Task input:

········

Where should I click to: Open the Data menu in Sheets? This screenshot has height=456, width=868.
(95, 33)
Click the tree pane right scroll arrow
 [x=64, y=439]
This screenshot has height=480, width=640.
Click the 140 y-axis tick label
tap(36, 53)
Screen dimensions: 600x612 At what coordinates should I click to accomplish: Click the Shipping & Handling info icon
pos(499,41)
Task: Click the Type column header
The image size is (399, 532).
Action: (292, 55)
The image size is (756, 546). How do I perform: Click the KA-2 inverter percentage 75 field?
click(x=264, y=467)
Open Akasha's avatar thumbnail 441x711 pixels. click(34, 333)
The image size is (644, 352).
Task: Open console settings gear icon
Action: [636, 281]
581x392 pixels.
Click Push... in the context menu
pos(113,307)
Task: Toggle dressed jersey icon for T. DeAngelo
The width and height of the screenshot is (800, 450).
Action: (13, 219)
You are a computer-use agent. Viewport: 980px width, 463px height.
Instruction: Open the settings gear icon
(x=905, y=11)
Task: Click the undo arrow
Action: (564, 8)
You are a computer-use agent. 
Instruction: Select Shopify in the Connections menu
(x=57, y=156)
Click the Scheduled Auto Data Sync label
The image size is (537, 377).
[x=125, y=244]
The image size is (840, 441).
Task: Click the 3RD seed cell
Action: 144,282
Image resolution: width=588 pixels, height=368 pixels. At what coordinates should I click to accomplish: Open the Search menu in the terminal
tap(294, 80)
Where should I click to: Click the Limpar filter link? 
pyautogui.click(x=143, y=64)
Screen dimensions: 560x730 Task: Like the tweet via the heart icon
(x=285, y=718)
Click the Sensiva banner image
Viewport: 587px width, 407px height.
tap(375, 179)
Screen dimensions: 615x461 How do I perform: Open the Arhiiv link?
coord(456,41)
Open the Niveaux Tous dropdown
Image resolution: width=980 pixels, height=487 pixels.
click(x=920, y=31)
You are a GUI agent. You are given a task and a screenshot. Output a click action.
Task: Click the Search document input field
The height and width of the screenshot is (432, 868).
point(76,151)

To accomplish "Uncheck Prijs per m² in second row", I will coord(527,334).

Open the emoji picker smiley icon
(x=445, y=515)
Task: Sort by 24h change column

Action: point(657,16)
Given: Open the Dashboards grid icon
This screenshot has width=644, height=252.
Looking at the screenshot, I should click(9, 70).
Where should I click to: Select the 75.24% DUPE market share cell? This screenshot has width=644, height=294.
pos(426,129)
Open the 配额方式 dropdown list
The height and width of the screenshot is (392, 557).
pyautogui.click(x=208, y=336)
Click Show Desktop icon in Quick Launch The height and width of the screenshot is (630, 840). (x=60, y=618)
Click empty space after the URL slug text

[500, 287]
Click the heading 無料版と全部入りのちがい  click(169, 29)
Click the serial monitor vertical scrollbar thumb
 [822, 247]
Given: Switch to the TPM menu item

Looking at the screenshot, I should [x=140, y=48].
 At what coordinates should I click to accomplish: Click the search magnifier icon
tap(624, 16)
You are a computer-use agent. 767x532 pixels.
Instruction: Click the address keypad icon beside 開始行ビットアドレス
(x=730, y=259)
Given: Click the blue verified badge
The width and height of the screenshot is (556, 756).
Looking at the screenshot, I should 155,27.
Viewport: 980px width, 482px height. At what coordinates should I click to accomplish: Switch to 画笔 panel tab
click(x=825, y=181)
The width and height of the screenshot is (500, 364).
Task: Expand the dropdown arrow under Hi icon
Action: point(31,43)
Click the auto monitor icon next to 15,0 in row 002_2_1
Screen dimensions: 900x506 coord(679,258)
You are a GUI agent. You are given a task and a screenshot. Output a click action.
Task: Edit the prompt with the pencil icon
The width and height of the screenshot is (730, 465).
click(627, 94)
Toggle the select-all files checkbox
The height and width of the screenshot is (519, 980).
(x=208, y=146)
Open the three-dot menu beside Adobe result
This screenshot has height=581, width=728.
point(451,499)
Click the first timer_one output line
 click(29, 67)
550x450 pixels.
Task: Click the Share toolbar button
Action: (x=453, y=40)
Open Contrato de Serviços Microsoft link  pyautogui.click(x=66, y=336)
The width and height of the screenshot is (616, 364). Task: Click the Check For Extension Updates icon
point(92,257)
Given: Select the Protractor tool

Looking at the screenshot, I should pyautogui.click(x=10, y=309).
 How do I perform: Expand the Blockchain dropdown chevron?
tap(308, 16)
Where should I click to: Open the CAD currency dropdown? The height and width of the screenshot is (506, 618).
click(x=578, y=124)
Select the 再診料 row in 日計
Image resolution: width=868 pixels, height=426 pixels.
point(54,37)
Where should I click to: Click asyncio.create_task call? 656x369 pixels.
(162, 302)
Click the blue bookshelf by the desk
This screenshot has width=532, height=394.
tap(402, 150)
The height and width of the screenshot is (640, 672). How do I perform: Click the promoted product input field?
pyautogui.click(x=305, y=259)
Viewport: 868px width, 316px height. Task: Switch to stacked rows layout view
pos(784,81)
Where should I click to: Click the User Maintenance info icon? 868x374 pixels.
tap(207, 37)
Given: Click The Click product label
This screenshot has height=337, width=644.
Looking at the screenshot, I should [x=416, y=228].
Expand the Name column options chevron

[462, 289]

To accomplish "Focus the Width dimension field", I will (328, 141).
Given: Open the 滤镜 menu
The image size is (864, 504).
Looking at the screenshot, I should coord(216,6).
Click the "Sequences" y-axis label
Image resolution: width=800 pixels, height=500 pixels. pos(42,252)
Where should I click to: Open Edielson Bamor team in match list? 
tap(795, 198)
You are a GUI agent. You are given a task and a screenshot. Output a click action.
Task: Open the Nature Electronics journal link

········

An exact printout is needed of the lines from the one containing "Viewport: 868px width, 316px" through the end of the listing above, both of those lines included, and nothing else.

Solution for this task:
Viewport: 868px width, 316px height. Task: Switch to stacked rows layout view
pos(784,81)
Where should I click to: Click the User Maintenance info icon? 868x374 pixels.
tap(207, 37)
Given: Click The Click product label
This screenshot has height=337, width=644.
Looking at the screenshot, I should [x=416, y=228].
Expand the Name column options chevron

[462, 289]

To accomplish "Focus the Width dimension field", I will (328, 141).
Given: Open the 滤镜 menu
The image size is (864, 504).
Looking at the screenshot, I should coord(216,6).
Click the "Sequences" y-axis label
Image resolution: width=800 pixels, height=500 pixels. pos(42,252)
Where should I click to: Open Edielson Bamor team in match list? 
tap(795, 198)
You are a GUI agent. You are given a task and a screenshot. Output a click action.
Task: Open the Nature Electronics journal link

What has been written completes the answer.